La revolución digital puede ser más destructiva para el periodismo que la bolivariana, y ya sabemos cuán demoledora han sido las acciones y omisiones de la tiranía contra el noble oficio de informar: desde el asesinato rampante de periodistas como el cierre de medios o su desdoblamiento en auténticas máquinas de fango o en simples emisores de bobadas y dogmas doctrinarios.
En España, donde siguen viendo a sus antiguas provincias de ultramar con aguzado desdén y poca simulada lástima, siguen las noticias del Nuevo Mundo con un singular cristal. Solo son noticia los hechos que se ajusten a sus composiciones de lugar, a sus deseos o a lo que ellos andan buscando, a sus prejuicios, de lo contrario no existen. Así, el cierre de medios impresos o su desaparición lo reseñan no como otra grave herida a la libertad de expresión y el libre flujo de información, sino como el origen de la “irrupción (es el término que utilizan) de una primavera digital”.
Consideran un gran logro que cada día sean más los portales que se presentan como informativos, y hasta hablan de democratización del periodismo. Saltaron de júbilo cuando un tribunal estadounidense sentenció que los blogueros son periodistas, como si solo se tratara del cognomento y no de la formación. Mientras, la sociedad queda más indefensa y es menos dueña de su destino. Influyen más el poco ético dueño de Facebook o los robots noticiosos de Google que Robert Caro o el Truman Capote, que hizo escuela con la manera como reportó el asesinato de una familia en Holcomb, Kansas.
No es casualidad el silencio de la televisión venezolana privada. Pagan el derecho de sobrevivir como esas vallas abandonadas en carreteras intransitadas que anuncian productos, servicios o candidatos que ya ni existen. Por miedo o por comodidad han dejado de ser útiles a sus “usuarios y usuarios”, las palabrejas traídas de Cuba para hacer creer a los televidentes que participaban en la comunicación cada día más unidireccional que recibían. Ni los culebrones son atractivos y los clientes están menos interesados en pagar sus altas tarifas publicitarias con una audiencia que se reduce por cientos de miles con cada apagón.

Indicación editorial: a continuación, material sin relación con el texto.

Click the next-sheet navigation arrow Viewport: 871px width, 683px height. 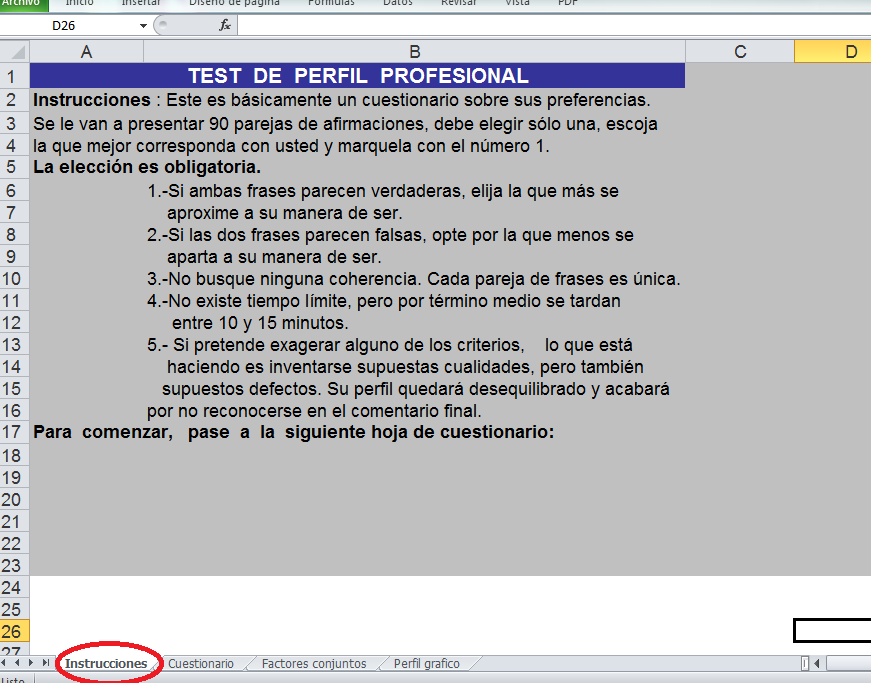tap(31, 662)
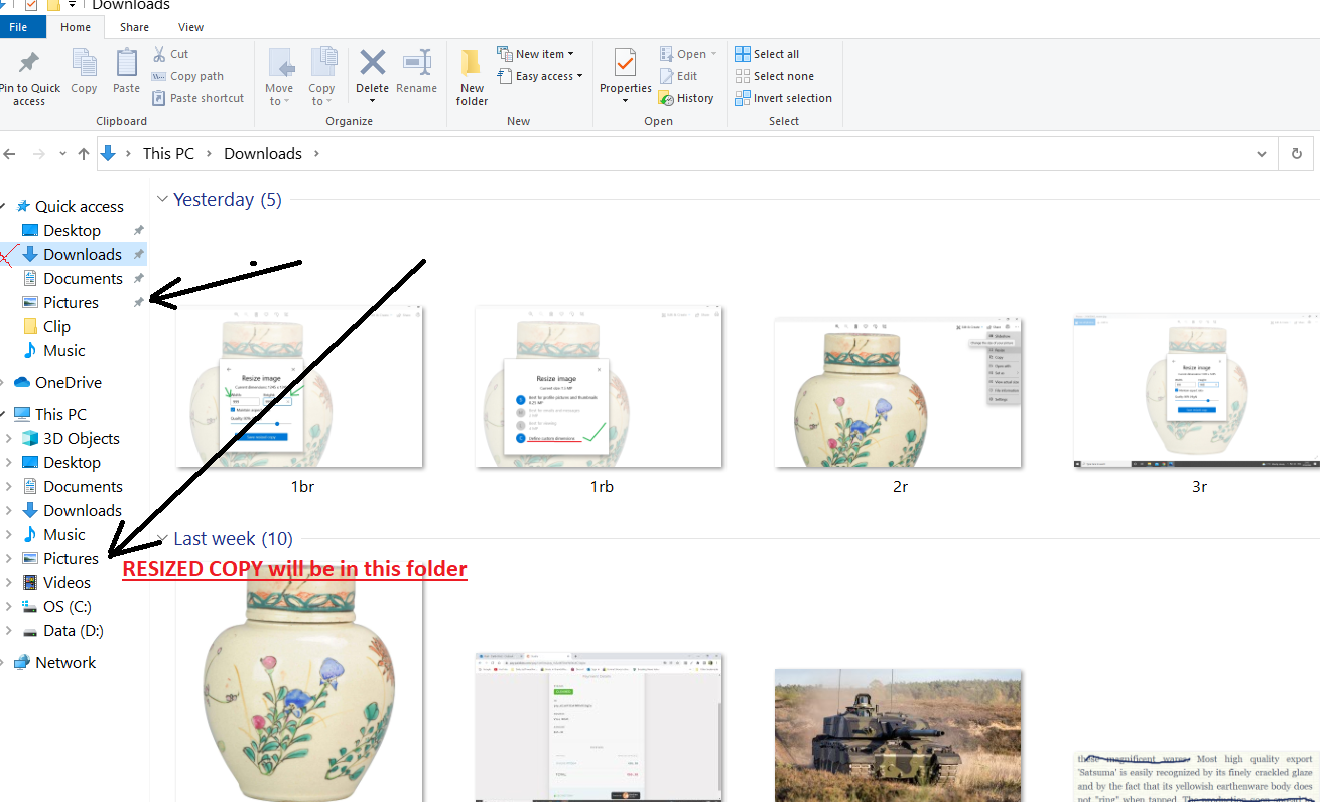
Task: Collapse the Yesterday file group
Action: [x=162, y=200]
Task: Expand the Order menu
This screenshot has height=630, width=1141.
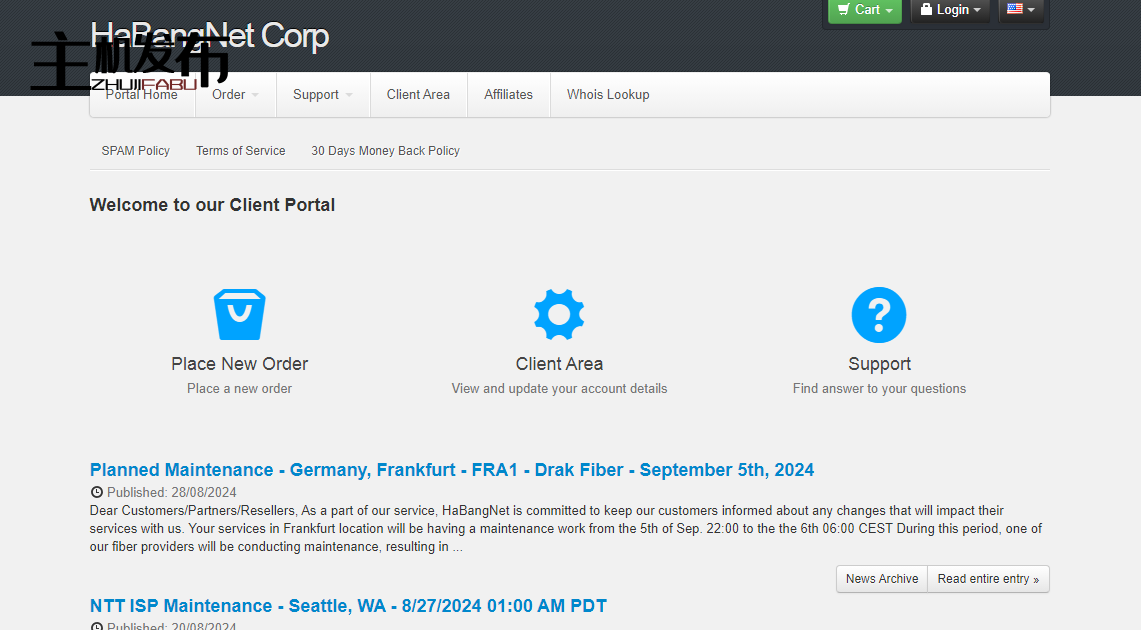Action: point(235,95)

Demasiados portales operan con modelos de negocio que se fundamentan en los bajos costos. En lugar de periodistas, pasantes que se conforman con lo que capta la mirada o les dicen por teléfono, sin llegar al sitio de los hechos, y paga mínima; en vez de noticias, triquiñuelas para generar tráfico o simularlo. Obvian, contra su existencia, que pueden engañar una vez a todo el mundo, pero no a todo el mundo todas las veces. Los picos son efímeros, saltos al abismo. No por talento, sino a pesar de no tenerlo, las noticias del oficialismo encabezan cada minuto el algoritmo del resumen informativo de Google, que no jerarquiza las noticias por su relevancia para la sociedad, sino por la cantidad de medios que las reproducen. Si todos los portales del oficialismo abren con una declaración del hombre del mazo, Google erradamente dirá en todo el mundo que esa es la noticia más importante de Venezuela. Es absurdo confiar en los robots informáticos o creer las tendencias que marca el chavismo en Twitter. Son datos trucados.

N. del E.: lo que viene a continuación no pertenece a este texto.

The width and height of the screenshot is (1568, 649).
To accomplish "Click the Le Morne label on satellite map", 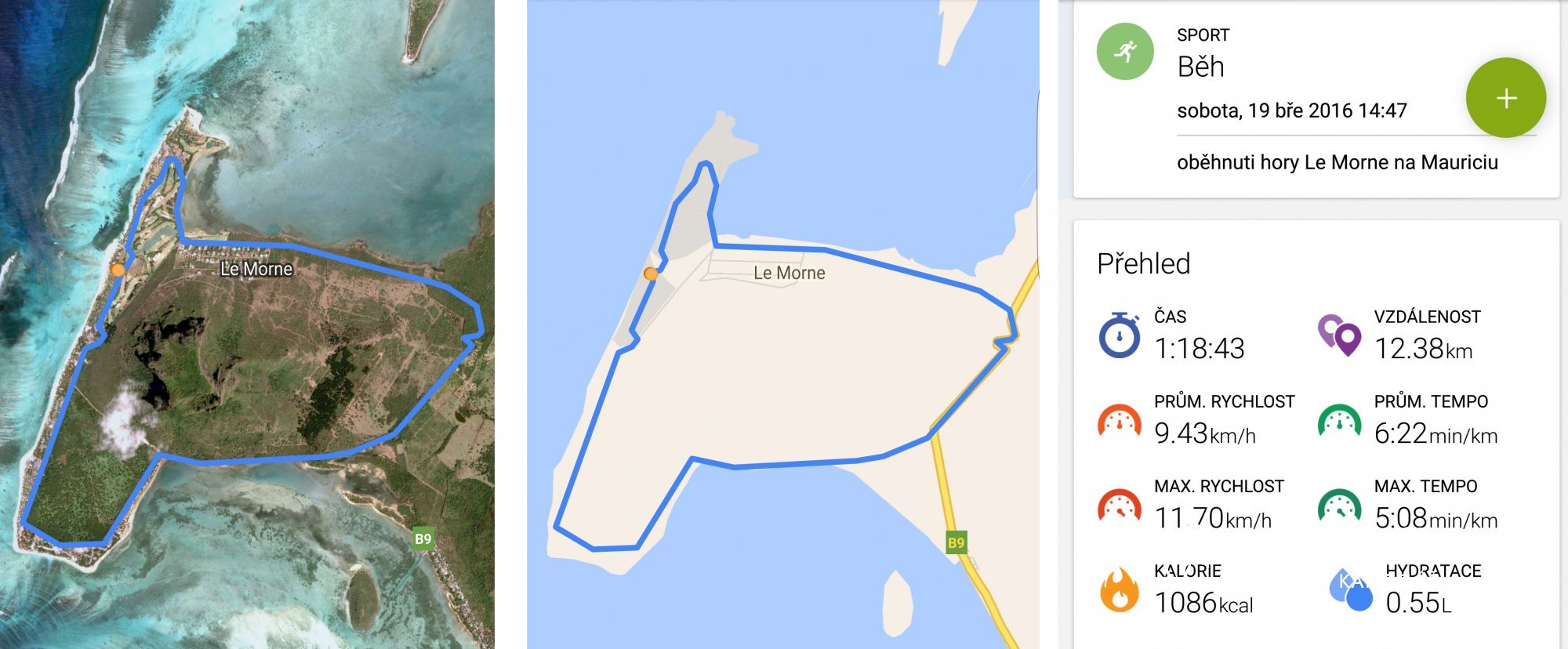I will coord(256,269).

Venezuela, sin proponérselo, se ha adelantado a la tendencia digital que impera en el planeta, y ha devenido en un archipiélago de medios que para subsistir apenas cuentan con un pequeñísimo porcentaje de la minúscula torta publicitaria. Ya no hay corresponsales ni enviados especiales, ni trotamundos como Juan Manuel Polo describiendo los rincones más olvidados del país. Las noticias se cubren por su bajo costo y por el alto tráfico que puedan generar, no por las consecuencias que tengan en la sociedad en la que sirven los medios. Serán pocos los que sobrevivirán y no por mucho tiempo, salvo que inventen un modelo de negocios que permita no prestar atención a los costos de cubrir una noticia vital, pero de poco interés para unos lectores que están lelos con la saga de Juego de Tronos. La web amarilla es más destructiva que el periodismo ibídem. Las civilizaciones, los países se suicidan o se entregan cuando ceden a la superficialidad.
Los teóricos y académicos españoles y franceses empiezan a echar de menos el buen periodismo ido. Aparecen voces que quieren “resucitar” y colocar como fuentes de inspiración a olvidados mitos como Albert Camus, Ryszard Kapuscinski, Gabriel García Márquez y algún otro más famoso por su literatura que por los aciertos periodísticos, mientras ven con desdén el verdadero buen periodismo estadounidense y manifiestan admiración por un diario que ha traicionado demasiadas veces la confianza de sus lectores, el The New York Times, pero que da mucho prestigio nombrarlo con acento newyorkino. Crece la ola de la estupidez. Vendo patraña en la web y sus alrededores.